━━━━━ Dataset records ━━━━━

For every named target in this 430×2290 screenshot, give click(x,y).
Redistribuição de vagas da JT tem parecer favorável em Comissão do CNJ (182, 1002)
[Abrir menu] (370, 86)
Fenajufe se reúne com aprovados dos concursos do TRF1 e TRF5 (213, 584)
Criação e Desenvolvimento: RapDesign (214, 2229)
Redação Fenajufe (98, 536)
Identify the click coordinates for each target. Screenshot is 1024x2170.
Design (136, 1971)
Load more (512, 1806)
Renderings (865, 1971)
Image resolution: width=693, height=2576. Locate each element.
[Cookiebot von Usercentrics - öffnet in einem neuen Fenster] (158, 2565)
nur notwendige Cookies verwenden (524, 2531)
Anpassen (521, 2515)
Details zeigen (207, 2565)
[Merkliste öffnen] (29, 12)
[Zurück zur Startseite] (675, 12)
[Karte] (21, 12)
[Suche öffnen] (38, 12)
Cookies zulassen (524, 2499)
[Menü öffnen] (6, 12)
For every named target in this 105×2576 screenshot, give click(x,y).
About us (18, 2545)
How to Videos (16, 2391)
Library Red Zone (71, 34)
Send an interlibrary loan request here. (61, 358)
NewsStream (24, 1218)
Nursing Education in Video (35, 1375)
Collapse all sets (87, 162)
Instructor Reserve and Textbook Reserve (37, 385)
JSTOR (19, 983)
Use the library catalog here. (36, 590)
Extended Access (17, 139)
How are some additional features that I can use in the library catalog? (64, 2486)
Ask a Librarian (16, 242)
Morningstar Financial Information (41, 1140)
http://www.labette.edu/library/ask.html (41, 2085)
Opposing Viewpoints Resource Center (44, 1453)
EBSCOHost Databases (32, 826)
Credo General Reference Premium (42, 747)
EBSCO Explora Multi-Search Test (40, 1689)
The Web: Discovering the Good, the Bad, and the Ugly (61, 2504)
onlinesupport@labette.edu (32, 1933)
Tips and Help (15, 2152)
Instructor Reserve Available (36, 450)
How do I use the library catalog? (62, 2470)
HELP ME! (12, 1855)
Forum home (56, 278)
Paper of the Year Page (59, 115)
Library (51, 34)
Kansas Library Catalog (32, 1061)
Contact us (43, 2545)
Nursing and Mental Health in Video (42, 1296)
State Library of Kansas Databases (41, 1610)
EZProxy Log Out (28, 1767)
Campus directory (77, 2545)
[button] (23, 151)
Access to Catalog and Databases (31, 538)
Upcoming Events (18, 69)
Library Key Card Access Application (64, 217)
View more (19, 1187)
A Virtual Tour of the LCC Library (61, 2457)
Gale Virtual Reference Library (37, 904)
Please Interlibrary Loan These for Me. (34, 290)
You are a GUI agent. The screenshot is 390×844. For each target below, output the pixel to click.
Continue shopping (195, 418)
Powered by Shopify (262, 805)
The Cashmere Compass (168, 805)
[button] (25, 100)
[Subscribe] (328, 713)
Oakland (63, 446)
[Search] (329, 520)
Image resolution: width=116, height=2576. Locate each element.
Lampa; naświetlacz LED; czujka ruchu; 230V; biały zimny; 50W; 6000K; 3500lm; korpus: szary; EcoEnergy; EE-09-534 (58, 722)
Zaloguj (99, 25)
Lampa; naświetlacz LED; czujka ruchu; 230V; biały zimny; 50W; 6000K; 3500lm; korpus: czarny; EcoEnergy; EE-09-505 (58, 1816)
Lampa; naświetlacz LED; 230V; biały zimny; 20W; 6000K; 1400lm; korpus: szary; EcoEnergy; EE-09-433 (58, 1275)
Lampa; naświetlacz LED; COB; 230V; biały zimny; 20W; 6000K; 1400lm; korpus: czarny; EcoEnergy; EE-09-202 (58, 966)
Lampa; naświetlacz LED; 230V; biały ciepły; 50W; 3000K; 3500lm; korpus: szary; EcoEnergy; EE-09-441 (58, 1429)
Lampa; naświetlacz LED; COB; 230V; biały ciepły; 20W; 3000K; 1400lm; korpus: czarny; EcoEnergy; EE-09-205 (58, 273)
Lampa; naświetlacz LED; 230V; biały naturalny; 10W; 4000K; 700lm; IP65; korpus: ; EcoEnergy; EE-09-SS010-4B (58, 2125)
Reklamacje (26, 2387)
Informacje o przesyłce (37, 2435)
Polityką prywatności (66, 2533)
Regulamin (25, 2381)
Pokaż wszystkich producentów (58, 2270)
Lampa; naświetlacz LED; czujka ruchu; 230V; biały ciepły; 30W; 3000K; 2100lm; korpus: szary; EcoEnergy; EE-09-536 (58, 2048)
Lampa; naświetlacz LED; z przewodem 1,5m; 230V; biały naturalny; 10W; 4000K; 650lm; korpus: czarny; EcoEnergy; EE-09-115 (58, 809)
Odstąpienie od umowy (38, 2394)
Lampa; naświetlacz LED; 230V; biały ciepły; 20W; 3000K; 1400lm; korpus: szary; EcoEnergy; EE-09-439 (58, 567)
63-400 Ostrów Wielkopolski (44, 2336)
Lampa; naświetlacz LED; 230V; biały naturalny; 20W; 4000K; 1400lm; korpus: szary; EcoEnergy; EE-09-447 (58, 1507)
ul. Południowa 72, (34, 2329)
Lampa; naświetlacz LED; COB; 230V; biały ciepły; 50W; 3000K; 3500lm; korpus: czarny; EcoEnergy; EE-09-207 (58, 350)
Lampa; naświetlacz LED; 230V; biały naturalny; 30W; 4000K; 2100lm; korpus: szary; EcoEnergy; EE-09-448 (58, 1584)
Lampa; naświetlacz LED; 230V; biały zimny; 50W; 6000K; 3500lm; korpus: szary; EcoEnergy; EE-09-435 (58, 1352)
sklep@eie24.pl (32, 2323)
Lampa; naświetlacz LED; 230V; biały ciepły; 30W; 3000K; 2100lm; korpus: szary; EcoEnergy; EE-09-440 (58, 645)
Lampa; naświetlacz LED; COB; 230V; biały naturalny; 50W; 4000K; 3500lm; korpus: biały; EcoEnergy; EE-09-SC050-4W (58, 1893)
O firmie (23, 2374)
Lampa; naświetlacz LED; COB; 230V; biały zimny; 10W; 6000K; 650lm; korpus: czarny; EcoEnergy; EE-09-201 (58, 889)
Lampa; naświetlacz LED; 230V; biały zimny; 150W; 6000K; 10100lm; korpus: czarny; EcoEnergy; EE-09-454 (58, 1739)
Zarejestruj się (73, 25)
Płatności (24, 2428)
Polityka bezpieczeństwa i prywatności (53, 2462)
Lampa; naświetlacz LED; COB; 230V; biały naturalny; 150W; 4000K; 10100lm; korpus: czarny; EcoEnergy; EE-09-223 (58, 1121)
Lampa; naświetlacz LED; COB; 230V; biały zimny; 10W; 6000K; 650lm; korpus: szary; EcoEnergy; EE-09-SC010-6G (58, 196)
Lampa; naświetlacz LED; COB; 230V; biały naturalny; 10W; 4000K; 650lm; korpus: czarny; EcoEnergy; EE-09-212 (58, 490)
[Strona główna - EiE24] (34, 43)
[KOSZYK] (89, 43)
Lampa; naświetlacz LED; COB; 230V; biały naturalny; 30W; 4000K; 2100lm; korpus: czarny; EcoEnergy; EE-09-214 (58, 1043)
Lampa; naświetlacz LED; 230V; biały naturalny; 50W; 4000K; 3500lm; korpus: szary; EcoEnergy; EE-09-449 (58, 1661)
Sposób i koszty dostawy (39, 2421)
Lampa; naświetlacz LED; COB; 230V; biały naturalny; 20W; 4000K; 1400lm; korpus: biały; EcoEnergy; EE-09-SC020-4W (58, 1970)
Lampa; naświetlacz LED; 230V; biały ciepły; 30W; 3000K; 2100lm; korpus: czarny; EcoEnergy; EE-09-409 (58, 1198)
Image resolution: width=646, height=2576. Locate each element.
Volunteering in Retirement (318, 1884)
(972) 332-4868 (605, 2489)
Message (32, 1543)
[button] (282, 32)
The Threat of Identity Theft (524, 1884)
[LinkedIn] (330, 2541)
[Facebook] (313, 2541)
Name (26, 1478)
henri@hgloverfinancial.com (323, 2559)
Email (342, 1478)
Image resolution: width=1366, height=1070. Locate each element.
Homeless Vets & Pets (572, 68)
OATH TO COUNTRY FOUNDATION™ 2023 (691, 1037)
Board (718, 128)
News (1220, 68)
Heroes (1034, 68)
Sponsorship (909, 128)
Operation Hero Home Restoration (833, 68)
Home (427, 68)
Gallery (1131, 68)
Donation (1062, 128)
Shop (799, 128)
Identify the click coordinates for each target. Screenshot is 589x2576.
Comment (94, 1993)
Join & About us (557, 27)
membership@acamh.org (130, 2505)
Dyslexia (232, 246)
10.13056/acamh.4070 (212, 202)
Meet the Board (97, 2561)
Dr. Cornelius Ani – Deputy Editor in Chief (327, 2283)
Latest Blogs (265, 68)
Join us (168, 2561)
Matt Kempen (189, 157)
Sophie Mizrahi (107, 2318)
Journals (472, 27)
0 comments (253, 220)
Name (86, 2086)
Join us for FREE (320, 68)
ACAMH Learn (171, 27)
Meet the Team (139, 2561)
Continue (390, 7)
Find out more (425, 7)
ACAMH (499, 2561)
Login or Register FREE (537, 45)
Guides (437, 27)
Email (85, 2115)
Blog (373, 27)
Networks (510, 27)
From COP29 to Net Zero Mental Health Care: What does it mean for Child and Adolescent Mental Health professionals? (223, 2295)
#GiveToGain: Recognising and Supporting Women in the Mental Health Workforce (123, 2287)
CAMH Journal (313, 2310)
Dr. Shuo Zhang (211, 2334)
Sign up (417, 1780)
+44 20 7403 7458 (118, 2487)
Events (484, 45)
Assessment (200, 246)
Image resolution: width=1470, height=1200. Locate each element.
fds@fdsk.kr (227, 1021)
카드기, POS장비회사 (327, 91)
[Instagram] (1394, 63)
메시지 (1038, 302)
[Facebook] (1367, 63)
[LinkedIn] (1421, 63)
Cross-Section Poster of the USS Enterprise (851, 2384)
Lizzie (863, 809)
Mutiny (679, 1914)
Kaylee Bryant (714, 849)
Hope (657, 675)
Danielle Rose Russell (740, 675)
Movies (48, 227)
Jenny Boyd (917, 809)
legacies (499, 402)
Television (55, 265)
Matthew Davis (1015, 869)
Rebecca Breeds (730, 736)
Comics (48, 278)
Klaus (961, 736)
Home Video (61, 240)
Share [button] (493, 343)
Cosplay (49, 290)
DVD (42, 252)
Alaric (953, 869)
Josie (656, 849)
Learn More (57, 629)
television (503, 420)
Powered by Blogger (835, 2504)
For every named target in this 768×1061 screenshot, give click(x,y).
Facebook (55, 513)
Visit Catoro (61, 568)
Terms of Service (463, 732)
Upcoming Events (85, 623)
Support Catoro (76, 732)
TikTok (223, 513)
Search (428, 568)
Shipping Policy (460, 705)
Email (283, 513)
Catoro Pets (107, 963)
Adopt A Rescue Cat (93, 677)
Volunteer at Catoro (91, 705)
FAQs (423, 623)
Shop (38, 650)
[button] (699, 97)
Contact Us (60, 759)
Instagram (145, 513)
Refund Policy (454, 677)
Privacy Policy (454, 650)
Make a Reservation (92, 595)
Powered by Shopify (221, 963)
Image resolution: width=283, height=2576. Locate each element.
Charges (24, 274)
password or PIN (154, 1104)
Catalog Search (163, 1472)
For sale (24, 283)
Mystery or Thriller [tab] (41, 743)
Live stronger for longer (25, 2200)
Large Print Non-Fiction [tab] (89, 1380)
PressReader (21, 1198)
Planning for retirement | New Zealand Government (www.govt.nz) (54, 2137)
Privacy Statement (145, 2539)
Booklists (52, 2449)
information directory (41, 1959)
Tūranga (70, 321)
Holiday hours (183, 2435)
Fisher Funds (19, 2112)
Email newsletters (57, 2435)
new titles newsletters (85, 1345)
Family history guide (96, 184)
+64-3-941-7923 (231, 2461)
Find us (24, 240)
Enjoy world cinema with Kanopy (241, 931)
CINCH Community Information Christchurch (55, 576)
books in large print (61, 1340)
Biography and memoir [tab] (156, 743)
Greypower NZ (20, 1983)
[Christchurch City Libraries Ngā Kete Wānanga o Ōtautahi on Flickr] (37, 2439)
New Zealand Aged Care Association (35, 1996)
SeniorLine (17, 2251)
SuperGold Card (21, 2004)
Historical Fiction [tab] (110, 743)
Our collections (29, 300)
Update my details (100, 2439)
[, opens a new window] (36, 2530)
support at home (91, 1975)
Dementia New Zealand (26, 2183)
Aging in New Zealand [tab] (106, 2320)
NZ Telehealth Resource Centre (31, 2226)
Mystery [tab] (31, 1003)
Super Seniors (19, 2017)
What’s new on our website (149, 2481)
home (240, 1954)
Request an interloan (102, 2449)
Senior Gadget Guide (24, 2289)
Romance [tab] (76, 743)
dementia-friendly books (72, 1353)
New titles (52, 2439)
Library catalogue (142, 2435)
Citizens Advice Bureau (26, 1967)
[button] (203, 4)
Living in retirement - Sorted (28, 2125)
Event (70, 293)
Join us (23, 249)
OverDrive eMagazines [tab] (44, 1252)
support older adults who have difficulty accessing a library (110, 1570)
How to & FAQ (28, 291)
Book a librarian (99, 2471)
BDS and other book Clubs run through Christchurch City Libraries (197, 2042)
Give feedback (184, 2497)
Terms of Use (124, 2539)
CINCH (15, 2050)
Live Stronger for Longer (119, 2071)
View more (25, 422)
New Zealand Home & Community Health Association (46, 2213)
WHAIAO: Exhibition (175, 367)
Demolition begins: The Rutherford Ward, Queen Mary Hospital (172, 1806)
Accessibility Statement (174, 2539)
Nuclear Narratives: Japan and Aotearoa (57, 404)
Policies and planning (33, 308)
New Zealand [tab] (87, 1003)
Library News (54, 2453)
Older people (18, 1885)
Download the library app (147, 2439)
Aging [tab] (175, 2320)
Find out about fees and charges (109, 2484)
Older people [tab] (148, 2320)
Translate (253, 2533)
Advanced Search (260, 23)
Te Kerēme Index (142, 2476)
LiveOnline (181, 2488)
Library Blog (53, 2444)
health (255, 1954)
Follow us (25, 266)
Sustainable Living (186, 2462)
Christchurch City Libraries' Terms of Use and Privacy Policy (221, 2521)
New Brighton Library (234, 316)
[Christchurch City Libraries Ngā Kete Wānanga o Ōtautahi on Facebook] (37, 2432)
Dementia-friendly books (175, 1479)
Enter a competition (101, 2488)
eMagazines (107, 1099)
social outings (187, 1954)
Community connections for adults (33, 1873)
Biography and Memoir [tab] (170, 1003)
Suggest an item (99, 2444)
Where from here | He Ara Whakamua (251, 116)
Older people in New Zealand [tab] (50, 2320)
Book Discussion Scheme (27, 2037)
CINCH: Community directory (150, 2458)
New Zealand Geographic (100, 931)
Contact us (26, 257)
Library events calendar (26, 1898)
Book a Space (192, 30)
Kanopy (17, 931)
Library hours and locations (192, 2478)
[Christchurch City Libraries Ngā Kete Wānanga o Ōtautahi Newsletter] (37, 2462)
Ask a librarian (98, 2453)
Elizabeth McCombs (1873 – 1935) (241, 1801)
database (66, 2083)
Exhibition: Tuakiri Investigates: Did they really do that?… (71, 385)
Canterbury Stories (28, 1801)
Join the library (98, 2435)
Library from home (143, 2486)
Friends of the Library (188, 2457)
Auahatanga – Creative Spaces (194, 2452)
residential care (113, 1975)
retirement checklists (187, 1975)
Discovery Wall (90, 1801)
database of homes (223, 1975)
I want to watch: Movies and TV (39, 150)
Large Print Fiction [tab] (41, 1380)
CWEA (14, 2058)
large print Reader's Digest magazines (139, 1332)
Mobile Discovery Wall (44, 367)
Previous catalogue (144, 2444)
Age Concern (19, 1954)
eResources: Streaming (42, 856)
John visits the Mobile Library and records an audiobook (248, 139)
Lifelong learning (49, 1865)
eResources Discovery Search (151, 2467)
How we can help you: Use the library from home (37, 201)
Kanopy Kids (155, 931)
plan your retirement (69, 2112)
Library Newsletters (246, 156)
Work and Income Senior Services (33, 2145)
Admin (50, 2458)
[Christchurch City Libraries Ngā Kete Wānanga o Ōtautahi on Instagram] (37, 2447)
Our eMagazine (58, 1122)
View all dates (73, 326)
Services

━━━━━

What lines in the data hold the word "that"? Return them.

• Result
How are some additional features that I can use in the library catalog? (64, 2486)
Exhibition: Tuakiri Investigates: Did they really do that?… (71, 385)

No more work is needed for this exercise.